I need help on what to build as an outdoor enclosure for a Dwarf Caiman that will be safe and provide enough warmth during UK winter months.

The DWA wants as a minimum 6foot by 6foot which I think is too small and intend on building 9foot by 7 or 8foot and 6.5foot in height but I have no idea what materials to use. I imagine I will need an outdoor construct and then the enclosure inside that but I don't know whether to go with a green house or shed and then build something out of breeze block inside it. 

Any help is appreciated as I am confused on what to go with. If you have pics of your outdoor enclosures that would be great.

many Thanks


----------



## Spikebrit (Oct 23, 2006)

your prob best asking in the DWA section in all honesty. 

I would not be keeping a caiman outside in the UK. I would be looking at converting either an indor block building or a room in the house. 

Jay


----------



## Scales and Fangs (Mar 22, 2007)

I'm sure this wil get moved to the right area of the forum so here's my input.

You will need to construct a brick built building.

Line the inside with insulation.

You will need to ensure that when you errect the enclosure within the building, it has a sterile area, this means you are able to acces the room without coming into direct contact with the animal.

Not sure if its legislation but may well be a local authority requiremnet but I would certain have the building alarmed as a minimum, personally I would also install CCTV.

Theres much much more you will need to do regarding the enclosure but thats the type of thing you would require for an out door enclosure.

Rob.


----------



## Caiman-Chris (Sep 28, 2011)

Scales and Fangs said:


> I'm sure this wil get moved to the right area of the forum so here's my input.
> 
> You will need to construct a brick built building.
> 
> ...


Yes DWA specified that I should be able to enter the building before coming into direct contact, preferably with a window to not only observe the animal for my own pleasure but identify its location before just entering willy nilly.
I was thinking a block building and then a perimeter shed like fence going round for extra insulation and that extra barrier. CCTV would probably be the best bet my garden is already quite heavily guarded.

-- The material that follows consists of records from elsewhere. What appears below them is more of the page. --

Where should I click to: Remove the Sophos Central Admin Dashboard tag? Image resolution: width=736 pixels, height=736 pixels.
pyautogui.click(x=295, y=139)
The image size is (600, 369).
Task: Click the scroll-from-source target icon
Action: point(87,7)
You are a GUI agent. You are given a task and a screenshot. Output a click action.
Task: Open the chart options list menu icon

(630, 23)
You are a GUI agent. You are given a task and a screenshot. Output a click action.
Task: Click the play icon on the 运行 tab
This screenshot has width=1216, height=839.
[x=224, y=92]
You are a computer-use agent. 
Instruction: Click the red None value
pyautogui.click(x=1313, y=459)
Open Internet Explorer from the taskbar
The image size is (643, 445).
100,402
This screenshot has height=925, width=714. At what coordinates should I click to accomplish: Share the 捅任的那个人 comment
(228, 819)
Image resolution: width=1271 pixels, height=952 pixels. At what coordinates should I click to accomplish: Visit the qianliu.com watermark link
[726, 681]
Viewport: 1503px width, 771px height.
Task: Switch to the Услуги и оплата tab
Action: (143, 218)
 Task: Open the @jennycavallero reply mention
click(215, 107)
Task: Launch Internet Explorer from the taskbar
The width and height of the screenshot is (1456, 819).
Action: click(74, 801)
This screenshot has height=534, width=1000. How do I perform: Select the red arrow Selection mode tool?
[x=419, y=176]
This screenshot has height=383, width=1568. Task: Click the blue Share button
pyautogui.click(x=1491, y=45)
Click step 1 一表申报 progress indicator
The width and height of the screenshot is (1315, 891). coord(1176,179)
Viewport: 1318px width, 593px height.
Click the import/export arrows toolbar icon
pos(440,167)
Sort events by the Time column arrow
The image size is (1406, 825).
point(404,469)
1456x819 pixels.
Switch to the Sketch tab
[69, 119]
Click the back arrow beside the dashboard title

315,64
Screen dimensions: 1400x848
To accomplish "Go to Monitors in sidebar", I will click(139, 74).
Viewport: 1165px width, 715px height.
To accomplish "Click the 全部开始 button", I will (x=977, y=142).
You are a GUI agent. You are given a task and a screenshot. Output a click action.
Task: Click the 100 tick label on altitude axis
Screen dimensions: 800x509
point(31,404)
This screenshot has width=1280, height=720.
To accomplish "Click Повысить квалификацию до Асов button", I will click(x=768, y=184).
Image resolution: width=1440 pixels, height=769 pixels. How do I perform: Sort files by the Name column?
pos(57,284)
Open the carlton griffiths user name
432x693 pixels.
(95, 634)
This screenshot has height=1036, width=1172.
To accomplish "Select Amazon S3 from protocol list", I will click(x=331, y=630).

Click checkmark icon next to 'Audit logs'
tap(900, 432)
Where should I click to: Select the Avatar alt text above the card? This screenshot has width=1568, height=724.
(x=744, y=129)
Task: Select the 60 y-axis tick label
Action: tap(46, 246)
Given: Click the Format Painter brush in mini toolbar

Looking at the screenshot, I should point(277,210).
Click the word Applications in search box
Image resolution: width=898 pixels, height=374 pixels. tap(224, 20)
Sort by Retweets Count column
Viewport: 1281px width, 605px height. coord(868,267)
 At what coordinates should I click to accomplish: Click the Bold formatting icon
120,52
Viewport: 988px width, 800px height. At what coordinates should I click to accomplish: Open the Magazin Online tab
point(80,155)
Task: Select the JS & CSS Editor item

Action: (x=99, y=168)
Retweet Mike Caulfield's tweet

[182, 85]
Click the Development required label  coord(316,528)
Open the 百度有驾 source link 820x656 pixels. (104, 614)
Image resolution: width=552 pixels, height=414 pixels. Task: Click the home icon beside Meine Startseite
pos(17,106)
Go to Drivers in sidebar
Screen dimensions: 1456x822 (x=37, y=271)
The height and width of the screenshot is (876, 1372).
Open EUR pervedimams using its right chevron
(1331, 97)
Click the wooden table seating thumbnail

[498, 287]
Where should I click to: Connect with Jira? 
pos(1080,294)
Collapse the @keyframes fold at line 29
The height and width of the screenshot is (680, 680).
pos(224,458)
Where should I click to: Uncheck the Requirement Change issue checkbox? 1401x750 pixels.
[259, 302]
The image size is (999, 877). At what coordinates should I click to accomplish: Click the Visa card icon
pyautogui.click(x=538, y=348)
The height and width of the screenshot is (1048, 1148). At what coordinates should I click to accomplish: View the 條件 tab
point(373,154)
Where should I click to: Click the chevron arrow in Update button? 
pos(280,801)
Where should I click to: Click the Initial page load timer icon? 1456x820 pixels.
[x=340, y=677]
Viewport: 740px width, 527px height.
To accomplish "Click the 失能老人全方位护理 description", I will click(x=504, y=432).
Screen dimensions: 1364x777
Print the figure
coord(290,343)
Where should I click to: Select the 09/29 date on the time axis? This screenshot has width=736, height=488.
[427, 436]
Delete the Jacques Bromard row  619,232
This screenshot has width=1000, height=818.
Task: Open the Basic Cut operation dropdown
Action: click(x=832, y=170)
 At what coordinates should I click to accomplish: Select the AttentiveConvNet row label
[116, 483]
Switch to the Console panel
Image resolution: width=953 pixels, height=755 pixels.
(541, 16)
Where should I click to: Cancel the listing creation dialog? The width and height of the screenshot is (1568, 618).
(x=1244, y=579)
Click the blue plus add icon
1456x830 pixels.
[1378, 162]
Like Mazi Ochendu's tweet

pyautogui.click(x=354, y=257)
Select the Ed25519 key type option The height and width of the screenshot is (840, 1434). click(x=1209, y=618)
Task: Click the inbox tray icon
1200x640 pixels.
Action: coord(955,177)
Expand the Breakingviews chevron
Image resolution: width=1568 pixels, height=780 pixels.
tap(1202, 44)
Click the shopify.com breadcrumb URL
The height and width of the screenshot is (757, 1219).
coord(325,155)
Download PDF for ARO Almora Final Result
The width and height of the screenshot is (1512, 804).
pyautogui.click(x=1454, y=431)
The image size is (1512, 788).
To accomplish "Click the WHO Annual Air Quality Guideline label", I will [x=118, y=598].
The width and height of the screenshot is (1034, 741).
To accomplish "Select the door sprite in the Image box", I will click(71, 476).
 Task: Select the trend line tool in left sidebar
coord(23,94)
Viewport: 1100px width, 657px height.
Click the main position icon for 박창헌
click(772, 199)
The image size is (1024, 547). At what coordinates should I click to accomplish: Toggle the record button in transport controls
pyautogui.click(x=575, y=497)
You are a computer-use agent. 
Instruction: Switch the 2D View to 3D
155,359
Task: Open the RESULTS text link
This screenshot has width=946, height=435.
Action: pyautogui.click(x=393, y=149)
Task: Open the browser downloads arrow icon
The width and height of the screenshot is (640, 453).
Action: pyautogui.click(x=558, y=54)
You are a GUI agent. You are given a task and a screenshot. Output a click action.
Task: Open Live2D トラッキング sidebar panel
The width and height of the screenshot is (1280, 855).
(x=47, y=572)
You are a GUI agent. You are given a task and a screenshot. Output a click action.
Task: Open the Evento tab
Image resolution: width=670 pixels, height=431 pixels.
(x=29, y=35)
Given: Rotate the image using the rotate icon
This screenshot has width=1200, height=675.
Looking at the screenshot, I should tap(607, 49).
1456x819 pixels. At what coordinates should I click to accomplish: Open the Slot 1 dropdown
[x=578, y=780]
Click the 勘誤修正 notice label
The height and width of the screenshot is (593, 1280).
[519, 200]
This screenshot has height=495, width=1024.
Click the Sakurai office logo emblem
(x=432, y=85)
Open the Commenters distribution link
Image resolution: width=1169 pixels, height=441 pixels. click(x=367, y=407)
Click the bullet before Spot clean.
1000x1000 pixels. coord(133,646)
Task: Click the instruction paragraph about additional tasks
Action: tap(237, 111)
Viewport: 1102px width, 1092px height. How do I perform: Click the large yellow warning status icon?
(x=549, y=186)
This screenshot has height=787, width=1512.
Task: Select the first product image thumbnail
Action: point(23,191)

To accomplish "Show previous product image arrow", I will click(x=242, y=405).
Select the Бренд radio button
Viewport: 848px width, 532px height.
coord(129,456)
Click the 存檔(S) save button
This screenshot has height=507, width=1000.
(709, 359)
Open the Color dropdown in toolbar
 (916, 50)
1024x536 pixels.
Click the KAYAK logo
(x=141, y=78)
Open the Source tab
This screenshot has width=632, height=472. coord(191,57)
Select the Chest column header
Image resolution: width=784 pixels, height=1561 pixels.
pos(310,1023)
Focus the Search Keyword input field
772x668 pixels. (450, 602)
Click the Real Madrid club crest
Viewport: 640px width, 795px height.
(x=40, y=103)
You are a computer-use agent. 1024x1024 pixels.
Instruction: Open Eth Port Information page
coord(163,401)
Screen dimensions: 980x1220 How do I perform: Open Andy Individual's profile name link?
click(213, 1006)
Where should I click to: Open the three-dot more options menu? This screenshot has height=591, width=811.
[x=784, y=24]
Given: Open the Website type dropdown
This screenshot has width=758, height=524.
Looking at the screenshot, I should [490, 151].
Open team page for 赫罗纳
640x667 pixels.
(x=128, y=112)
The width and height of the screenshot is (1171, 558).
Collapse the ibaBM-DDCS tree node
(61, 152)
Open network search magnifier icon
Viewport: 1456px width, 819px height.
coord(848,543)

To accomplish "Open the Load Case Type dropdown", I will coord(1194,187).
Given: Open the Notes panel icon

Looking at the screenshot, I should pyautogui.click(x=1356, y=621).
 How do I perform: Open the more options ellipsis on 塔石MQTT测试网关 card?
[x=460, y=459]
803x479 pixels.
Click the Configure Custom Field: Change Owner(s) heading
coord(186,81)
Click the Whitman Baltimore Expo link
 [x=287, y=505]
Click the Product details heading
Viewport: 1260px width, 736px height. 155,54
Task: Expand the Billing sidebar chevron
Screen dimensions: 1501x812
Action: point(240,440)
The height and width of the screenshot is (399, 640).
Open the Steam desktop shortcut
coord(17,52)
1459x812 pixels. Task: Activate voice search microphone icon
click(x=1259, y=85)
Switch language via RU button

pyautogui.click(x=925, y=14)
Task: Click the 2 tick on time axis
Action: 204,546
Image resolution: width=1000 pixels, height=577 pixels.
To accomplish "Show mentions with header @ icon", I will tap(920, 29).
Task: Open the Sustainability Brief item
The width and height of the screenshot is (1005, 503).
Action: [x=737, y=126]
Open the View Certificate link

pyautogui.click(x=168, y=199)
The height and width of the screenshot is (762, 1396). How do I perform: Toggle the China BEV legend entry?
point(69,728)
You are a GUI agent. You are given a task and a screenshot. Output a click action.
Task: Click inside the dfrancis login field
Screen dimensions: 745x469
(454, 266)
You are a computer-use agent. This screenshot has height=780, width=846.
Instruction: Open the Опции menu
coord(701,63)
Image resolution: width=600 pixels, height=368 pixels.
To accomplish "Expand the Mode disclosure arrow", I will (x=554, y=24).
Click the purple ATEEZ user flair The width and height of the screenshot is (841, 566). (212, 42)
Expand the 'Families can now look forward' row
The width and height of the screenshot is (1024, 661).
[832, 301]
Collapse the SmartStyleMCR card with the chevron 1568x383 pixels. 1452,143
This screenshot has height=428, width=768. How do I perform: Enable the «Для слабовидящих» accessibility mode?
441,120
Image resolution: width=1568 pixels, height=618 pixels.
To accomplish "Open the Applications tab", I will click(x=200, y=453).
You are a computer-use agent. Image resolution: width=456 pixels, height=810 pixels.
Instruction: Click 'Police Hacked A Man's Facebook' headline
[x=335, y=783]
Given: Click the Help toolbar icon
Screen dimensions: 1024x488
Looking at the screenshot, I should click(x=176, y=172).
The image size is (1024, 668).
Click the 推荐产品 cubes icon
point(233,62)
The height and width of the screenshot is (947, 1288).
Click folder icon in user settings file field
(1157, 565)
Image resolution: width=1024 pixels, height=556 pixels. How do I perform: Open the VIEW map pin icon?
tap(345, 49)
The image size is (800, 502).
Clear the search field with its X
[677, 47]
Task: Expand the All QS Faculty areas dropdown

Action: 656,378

I appreciate your help and comments.


----------



## ArranP (Jan 12, 2008)

Caiman-Chris said:


> Yes DWA specified that I should be able to enter the building before coming into direct contact, preferably with a window to not only observe the animal for my own pleasure but identify its location before just entering willy nilly.
> I was thinking a block building and then a perimeter shed like fence going round for extra insulation and that extra barrier. CCTV would probably be the best bet my *garden is already quite heavily guarded.*
> 
> I appreciate your help and comments.


No sheeet if you have a pet croc! :lol2:


----------